Conviene, también, tener presente que la utilización de grava en la superficie interior de la instalación no garantiza que, en el exterior, no aparezcan tensiones excesivas; de la misma forma, habrá que estudiar con más detalle las tensiones que puedan surgir y resolver, localmente, los problemas con el fin de que sean admisibles, allí donde existan importantes irregularidades en la geometría del electrodo o en la resistividad del terreno. Merecen especial atención los mandos o palancas de interruptores, seccionadores, etc., en razón a una mayor probabilidad de aparición de condiciones adversas, por la presencia obligada de un operador en las proximidades de la estructura puesta a tierra, conviniendo que el dimensionado de la red de tierras haya contemplado esos lugares de forma preferente, para que las tensiones de paso y contacto estén ampliamente por debajo de los límites de seguridad.
Dado que el margen admisible para la tensión de contacto es reducido, el lograr que la tensión que se puede originar, en caso de defecto, no supere sus límites, puede representar en muchas situaciones, tener que establecer unos electrodos muy dimensionados, cuya configuración no será viable, físicamente, en instalaciones de reducida extensión como son, generalmente, las de 3.a categoría y cuyo coste, de no existir esa limitación, sería difícilmente asumible.
Algunos centros de transformación de las compañías eléctricas se encuentran en esta situación que han resuelto, de una manera genérica, adoptando las medidas de seguridad adicionales siguientes:
Centros de Transformación interiores
Instalación de un mallazo electrosoldado, sobre el piso, con redondos de diámetro no inferior a 4 mm, que formen una retícula no superior a 0,30 x 0,30 m, conectada a la tierra general del centro en dos puntos, preferentemente opuestos, y que luego se cubre con una capa de hormigón de 10 cm de espesor, como mínimo (figura 52).
Figura 52. Como medidas adicionales para reducir las tensiones de contacto a valores despreciables, en los Centros de
Transformación de interior se dispone de un mallazo electrosoldado.
Por otro lado, se dispone que las puertas y rejillas metálicas que den al exterior no tengan contacto eléctrico con masas conductoras susceptibles de quedar sometidas a tensión a causa de defectos o averías.
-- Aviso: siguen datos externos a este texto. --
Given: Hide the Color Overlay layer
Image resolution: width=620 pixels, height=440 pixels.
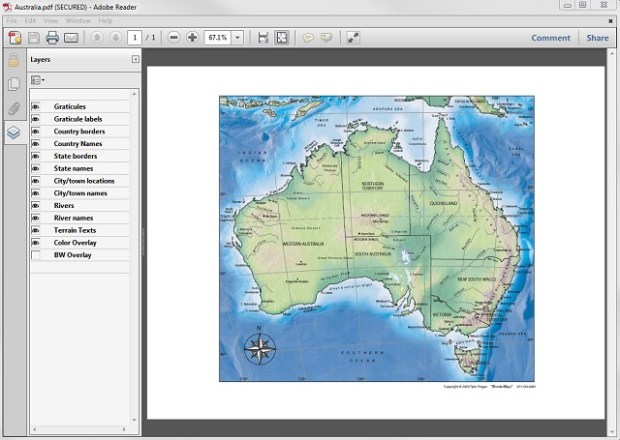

Centros de Transformación exteriores, sobre poste
Colocación de un mallazo electrosoldado en torno al apoyo y hasta 1 m de las aristas exteriores de su base, de las mismas características que el descrito anteriormente e igualmente soldado, al menos en dos puntos, al sistema de tierra.
Sobre él, se cimenta una losa de hormigón, de espesor no inferior a 20 cm, que cubra, como mínimo, hasta 1,20 m de las aristas exteriores de la fundación del apoyo (figura 53).
Figura 53. En los Centros de transformación exteriores, sobre poste, se recurre, también, al empleo de una superficie equipotencial para evitar las tensiones de contacto.
En uno y otro caso, el mallazo no se considera como parte del electrodo de puesta a tierra −situación que contribuiría a reducir la resistencia de puesta a tierra de la instalación sino, únicamente, como superficie equipotencial destinada a eliminar el riesgo de la tensión de contacto y, por ende, la de paso, en el interior de la instalación.